Let’s focus on the feasible approach: setting the config once and dont touch it during runtime. The most obvious way would be to simply use the config file. Currently, there is no way to specify which config to use from the entrypoint. The responsible function for that is merge_config, which passes the CLI arg config to the config parser. Either hardcode a config there or provide a way to communicate with that function. Pay attention, that the cfg has to be completely initialized before any other code of the project is imported.

If this approach is too static/inflexible it would also be considerable to change the configs init function in a way it accepts custom config entries. This is probably the better approach but will require a bit more coding. Again remember, that the cfg has to be completely initialized before any other code of the project is imported. With that change the config has to be initialized in the projects’ entry point where you now can pass arguments to the config. Currently, the config is initialized in src/__init__.py. This code can now be removed, but this change isn’t that important, as the init method is developed in a way that it won’t touch the config if it is already initialized.

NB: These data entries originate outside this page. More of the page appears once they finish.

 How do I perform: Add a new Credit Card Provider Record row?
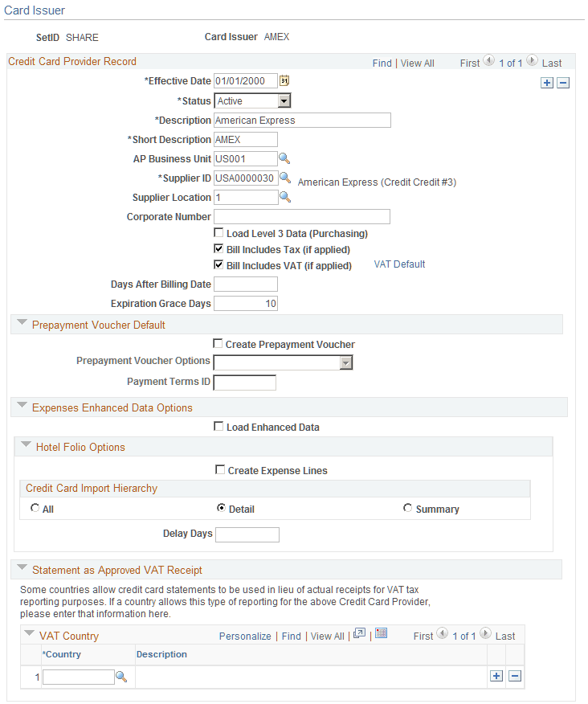click(547, 83)
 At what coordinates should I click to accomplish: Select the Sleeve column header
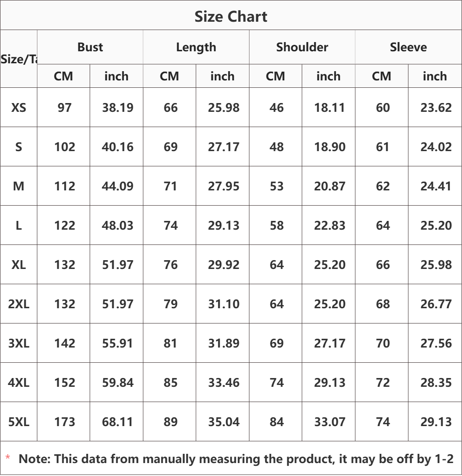tap(408, 47)
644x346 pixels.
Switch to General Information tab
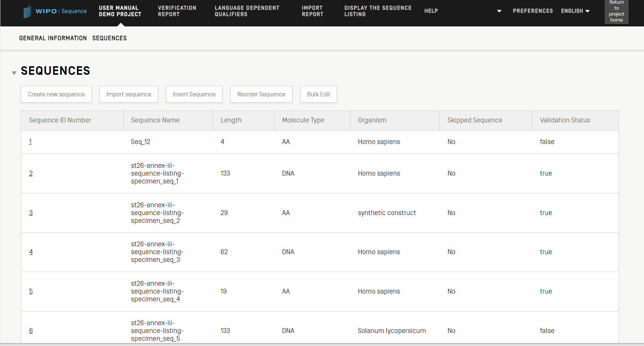click(x=53, y=38)
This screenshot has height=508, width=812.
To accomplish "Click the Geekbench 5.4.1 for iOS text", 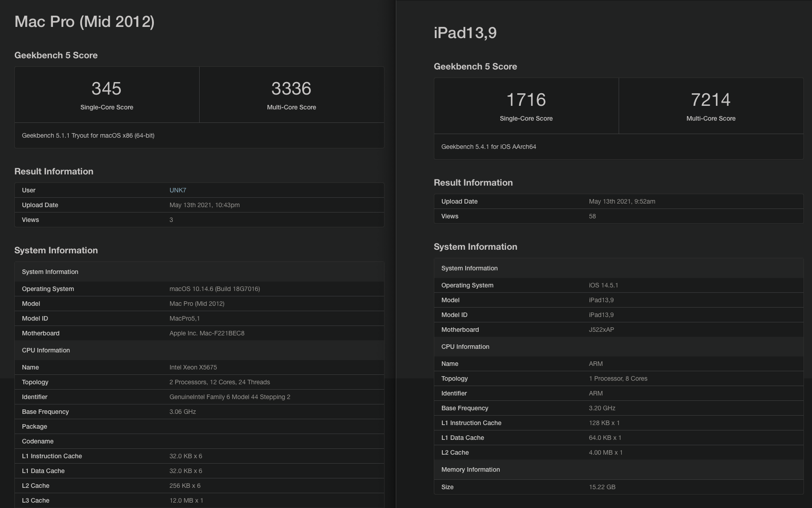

A potential problem could be the CLI argument parsing of this project. This functionality is only required in a standalone version and should now be removed to avoid problems with the main application.

Improve runtime performance

Especially on batch_size 1 (which should be used in live scenarios) and on slower hardware the fps might drop below 10. As this could be too slow i will provider some concepts to improve performance

Rewrite runtime

The first idea you might get is “writing an optimized version of the runtime package”. While this is idea isn’t wrong, there are other aspects you should look first. For this project performance was not the first priority, so I did some compromises in favor of understandable and expandable code. So it’s definitely possible to improve performance with this approach a bit, but at least it should not be the first thing to start with.

Optimize input module

This concept is probably the most promising one. Preprocessing (and Postprocessing) consumes a lot of computing time. Some ideas are

  • Lower camera / input frame resolution
    You don’t benefit from high resolutions like Full HD. Before you can pass a frame to process_frames it has to be scaled down the nets resolution (per default: 800x288)

  • Especially if your module is compute heavy using hw acceleration or multiple cores might improve performance significantly.
    Beware that a python interpreter is locked to one single core, even if using multiple threads, but there are ways to use multiple cores.

  • Process multiple frames at the same time.
    Using batch sizes above 1 doesn’t help, but you could pass another frame to the net before the previous one returned. This won’t improve the latency (instead it might increase latency a bit due to higher cpu / gpu usage), but it will increase fps, because with batch_size 1 neither cpu nor gpu will be highly utilized.

  • Use optimized (C) code for compute heavy tasks

Another approach that might increase performance would be to crop images before passing to the net. The idea is to remove the sky (where obviously are no lanes) to decrease the data that has to be processed. Make sure that you don’t spend more computing time for cropping than you save by evaluating the data.

Also decreasing the amount of h_samples will slightly increase performance.

Optimizing output module

Just like explained for input modules, use multiple cores, let another application process data or use better performing code.